They only translate request/response formats.
---
## Project Status
**Current phase:** Foundation ✅
### Implemented:
- ✅ Core Auth API
- ✅ Builder pattern
- ✅ SQLite backend
- ✅ PostgreSQL backend
- ✅ Argon2 password hashing
- ✅ Database sessions
- ✅ Token infrastructure (strategy + database methods)
- ✅ Email verification flow (send, verify, resend operations)
### Planned:
- 🔜 Password reset flow
- 🔜 Magic link authentication
- 🔜 JWT sessions
- 🔜 Refresh tokens
- 🔜 Axum adapter
- 🔜 Actix adapter
- 🔜 Rate limiting
- 🔜 Audit logging
- 🔜 OAuth integration
- 🔜 Two-factor authentication
---
## Contribution Guidelines (Agents)
If you are contributing to this project:
### You MUST:
✅ **Preserve the single-entry-point design**
✅ **Avoid exposing generics or traits publicly**
✅ **Keep framework dependencies out of core**
✅ **Prefer composition over configuration**
✅ **Default to secure behavior**
✅ **Follow the strategy pattern** (pass database as parameter, don't store it)

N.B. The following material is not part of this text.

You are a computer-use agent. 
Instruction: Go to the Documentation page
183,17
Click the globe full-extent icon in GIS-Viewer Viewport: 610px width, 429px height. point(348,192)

✅ **Add database methods to `DatabaseTrait`**, not to strategies
✅ **Implement all database methods in both SQLite and Postgres**
✅ **Group related database methods** by feature area (users, sessions, tokens, etc.)
### You MUST NOT:
❌ **Add framework-specific logic to core**
❌ **Leak SQLx types into the public API**
❌ **Introduce global state**
❌ **Require users to wire repositories manually**
❌ **Store database references in strategies**
❌ **Expose `DatabaseTrait` or strategy traits publicly**
❌ **Create inconsistent patterns** (all strategies must follow the same approach)
### Key Principle:
**If a change makes the API feel less like better-auth, it is probably wrong.**
---
## Adding New Features
### To Add a New Database Feature:
1. **Add methods to `DatabaseTrait`** in `src/database/mod.rs`
2. **Implement for SQLite** in `src/database/sqlite.rs` (use `?` placeholders)
3. **Implement for Postgres** in `src/database/postgres.rs` (use `$N` placeholders)
4. **Update migrations** in both backends if schema changes needed
5. **Use in strategies** by passing `db: &dyn DatabaseTrait` as parameter
**Example:**
```rust
// 1. Add to DatabaseTrait
#[async_trait]
pub(crate) trait DatabaseTrait: Send + Sync {
async fn create_password_reset(&self, user_id: &str, token_hash: &str) -> Result<()>;
}
// 2. Use in strategy (don't store db!)
pub struct PasswordResetStrategy;
impl PasswordResetStrategy {
async fn create_token(
&self,
db: &dyn DatabaseTrait, // ✅ Passed as parameter
user_id: &str,
) -> Result<String> {
let token = generate_token();
db.create_password_reset(user_id, &hash_token(&token)).await?;
Ok(token)
}
}
```
### For Detailed Instructions:
See **[docs/DATABASE_ARCHITECTURE.md](docs/DATABASE_ARCHITECTURE.md)** for comprehensive guidance on:
- Database architecture details
- Step-by-step feature addition guide
- Common patterns and best practices
- SQL dialect differences (SQLite vs Postgres)
- Testing strategies
---
## Internal Documentation
- 📚 **[docs/DATABASE_ARCHITECTURE.md](docs/DATABASE_ARCHITECTURE.md)** - Detailed database architecture and how to add features
- 📋 **[README.md](README.md)** - Public-facing documentation and API reference
---
## License
This project is dual-licensed under your choice of:
- MIT License ([LICENSE-MIT](LICENSE-MIT))
- Apache License, Version 2.0 ([LICENSE-APACHE](LICENSE-APACHE))
at your option.
### Contribution
Unless you explicitly state otherwise, any contribution intentionally submitted for inclusion in the work by you, as defined in the Apache-2.0 license, shall be dual licensed as above, without any additional terms or conditions.
---
**Remember:** AuthKit's strength comes from its simplicity and consistency.
Every feature should enhance, not complicate, the developer experience.